● 出典抜粋
▬▬▬▬▬▬

私は、ホームランは打たなくてもいいが、2塁打を確実に売ってくれる人間を確保しておく事に時間を割くべきだと思っています。
天才は自分の中で動機を明確に持って、本能かのように勝手に踊ります。それよりは「踊りたがらない人間を如何に踊るようにするか」に、力を注ぐ方が組織として全体のボトムアップになり、とても意義深い事だと考えます。
私は持論として、ほとんどの事はデジタル化できると思っており、設計・技術というよりは芸術に近い感覚を持った人間、プライドを持った人間は、すぐに「表現できない」と言います。安藤忠雄さんクラスの天才になると話は別ですが。基本的には何かの真似の中から様々な物ができていると考えています。「学ぶ」という言葉は「真似る」から来ていると言いますが、言葉にしても学んで、真似て習得していきます。やはり様々なものがイミテーション&コピーからできており、組み合わせにすぎないと考えると、ほとんどの事がデジタル化できるという事になります。
人間の思考の範囲で何か一つの事柄について箇条書きで書き出してみると、だいたい20程度しか書けないはずです。例えばカレーライスが好きな理由を書き出すとすると、おそらく100種類の理由を書けないと思います。どんな好きな理由でも何かに当てはまると思います。業務思考もコンピューターを使用すれば人間は必要なくなるのかもしれません。
しかし、教育でも全く同じ事が言えますが、そこに組み合わせが入ってくるので、非常に複雑になってしまいます。
掛け算になった時にアナログな人間の思考で伝達していこうとすると、10人のお客様がいて10人の営業がいるとすると100パターンの相性があり、営業トークというような通り一変のものが通用するとは限りません。
相手がいて、こちらの営業がいて、どれを選ぶか、そこで新しく選ぶ要素が出てくるので、3桁の掛け算になり、10×10×10の計算は大変な作業になってきます。そういう意味で、設計や施工管理は機械化がいち早くできたとしても、営業という仕事は、最後の最後まで人の力を頼らざるを得ないでしょう。

▬▬▬▬▬▬

● 抜粋データ

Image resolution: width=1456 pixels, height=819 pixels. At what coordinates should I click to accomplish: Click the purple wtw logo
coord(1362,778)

▬▬▬▬▬▬

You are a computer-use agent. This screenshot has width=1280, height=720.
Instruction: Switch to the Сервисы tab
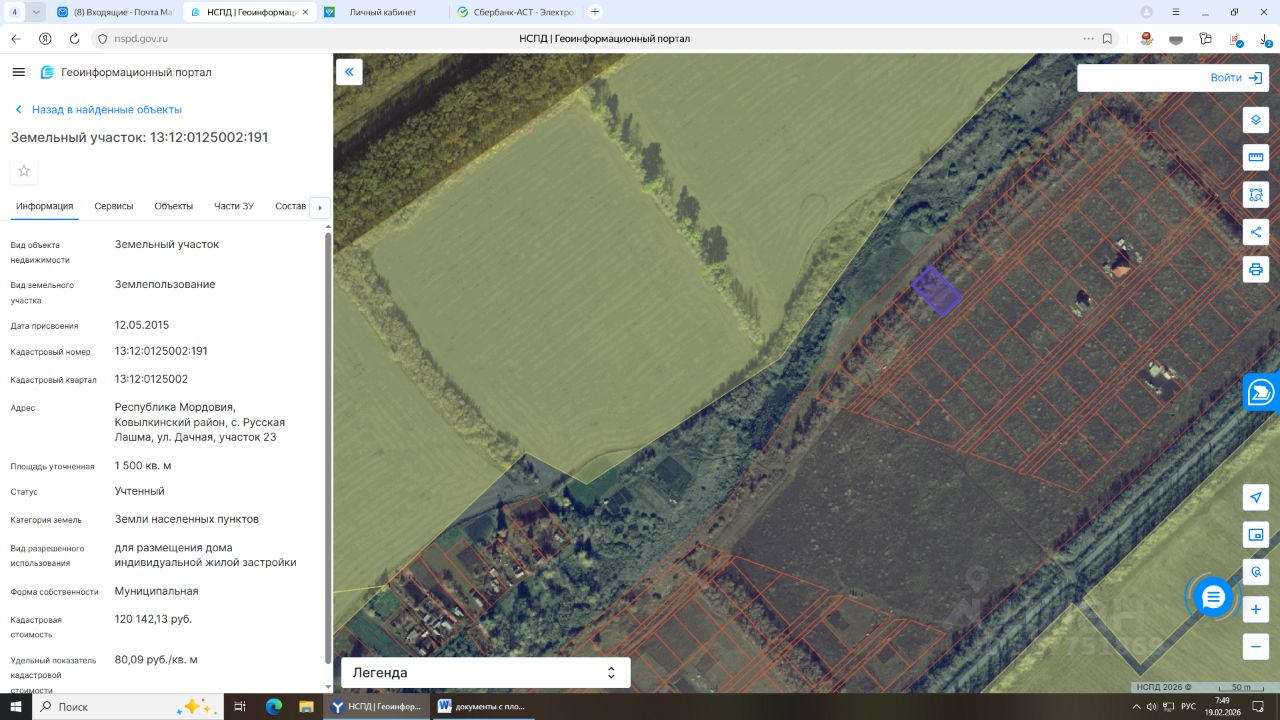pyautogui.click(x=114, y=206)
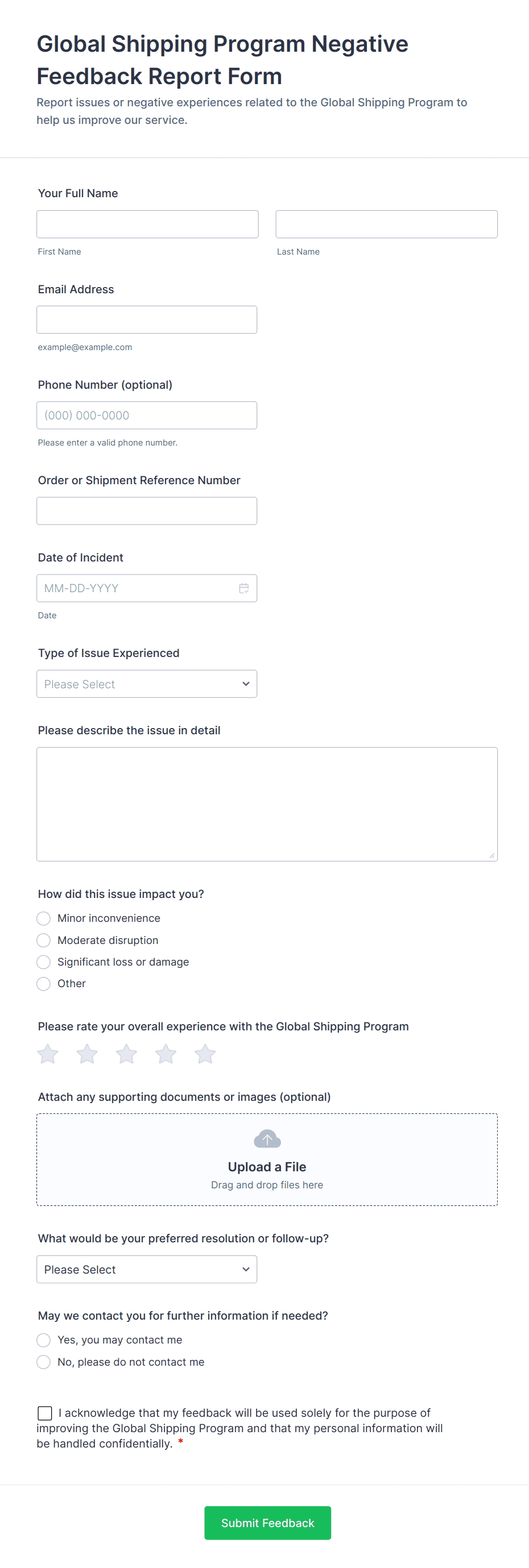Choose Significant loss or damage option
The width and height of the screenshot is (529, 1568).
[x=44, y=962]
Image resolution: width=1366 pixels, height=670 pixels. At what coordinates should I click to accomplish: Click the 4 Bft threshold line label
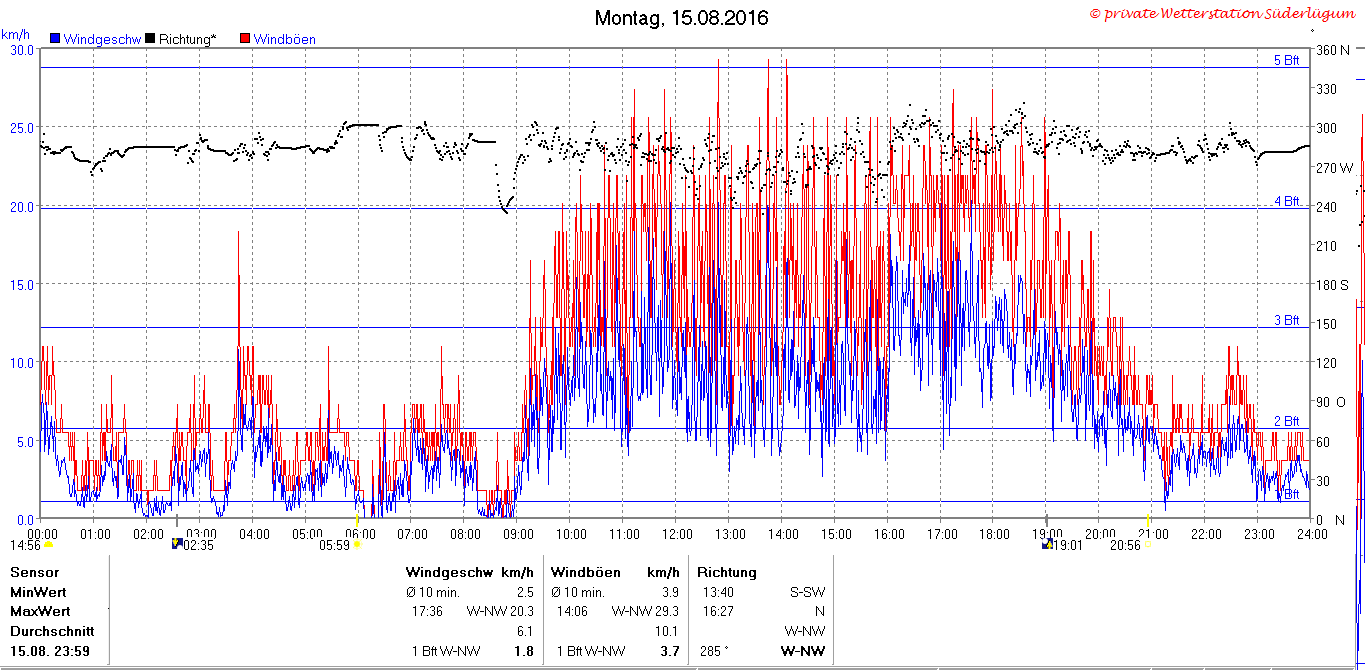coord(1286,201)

▬▬▬▬▬▬

● 練習課題
A – デジタル化と営業についての文章から、「私は持論として、ほとんどの事」で始まり「を頼らざるを得ないでしょう。」で終わる部分を書き写せ。
B – デジタル化と営業についての文章で、「人間の思考の範囲で」で始まる段落を、主な事実を残して短く書き直せ。
C – デジタル化と営業についての文章を、最後の文の後から書き継げ。

● 解答
A –
私は持論として、ほとんどの事はデジタル化できると思っており、設計・技術というよりは芸術に近い感覚を持った人間、プライドを持った人間は、すぐに「表現できない」と言います。安藤忠雄さんクラスの天才になると話は別ですが。基本的には何かの真似の中から様々な物ができていると考えています。「学ぶ」という言葉は「真似る」から来ていると言いますが、言葉にしても学んで、真似て習得していきます。やはり様々なものがイミテーション&コピーからできており、組み合わせにすぎないと考えると、ほとんどの事がデジタル化できるという事になります。
人間の思考の範囲で何か一つの事柄について箇条書きで書き出してみると、だいたい20程度しか書けないはずです。例えばカレーライスが好きな理由を書き出すとすると、おそらく100種類の理由を書けないと思います。どんな好きな理由でも何かに当てはまると思います。業務思考もコンピューターを使用すれば人間は必要なくなるのかもしれません。
しかし、教育でも全く同じ事が言えますが、そこに組み合わせが入ってくるので、非常に複雑になってしまいます。
掛け算になった時にアナログな人間の思考で伝達していこうとすると、10人のお客様がいて10人の営業がいるとすると100パターンの相性があり、営業トークというような通り一変のものが通用するとは限りません。
相手がいて、こちらの営業がいて、どれを選ぶか、そこで新しく選ぶ要素が出てくるので、3桁の掛け算になり、10×10×10の計算は大変な作業になってきます。そういう意味で、設計や施工管理は機械化がいち早くできたとしても、営業という仕事は、最後の最後まで人の力を頼らざるを得ないでしょう。

B – 人間がある事柄について箇条書きで書き出せるのは、だいたい20程度である。たとえばカレーライスが好きな理由も100種類は書けず、どんな理由も何かに当てはまる。業務思考も、コンピューターを使えば人間が必要なくなるかもしれない。

C –
私自信も営業出身の人間なので、営業は非常に奥が深く面白いと思います。アクロバティックな経験を誰しもがするので、同じ事は二度と出来ないだろうなと思います。
これまでは、例えば他社で人事部長を経験してきた人に対して、現場を見に行かせていませんでした。やはりそれはよくないのではないかという事で、最近は中途採用の管理職で本社配属の、建築会社でありながら直接建築に関わらない部門へ配属の人達に、「建築業の現場では何をやっているか」の研修をしています。
また、現場経験者は、専門的な広告や、人事、財務の仕事に就いた場合、経験もなく管理職になるのは時間がかかります。
財務はまだしも広告や人事となると、一種M&A的発想ですが、外から来てもらった方が早いのです。過去に「少々酷くないか」と思う程、一度に沢山の人が入社し過ぎた事がありました。それに伴い「現場を知らない素人に、広告をやらせるのはどうか」という声が上がりました。確かに弊社の仕事を解ってないのは如何なものかと言う事で、現場を見に行ってもらったり、営業はどのような仕事をしているのかを知る為に営業検討会に同席してもらい、具体的で細かな仕事の内容を聞いてもらい、理解をしてもらう。
『髙松建設の仕事を教える』という機会を作り、その研修の補強もしています。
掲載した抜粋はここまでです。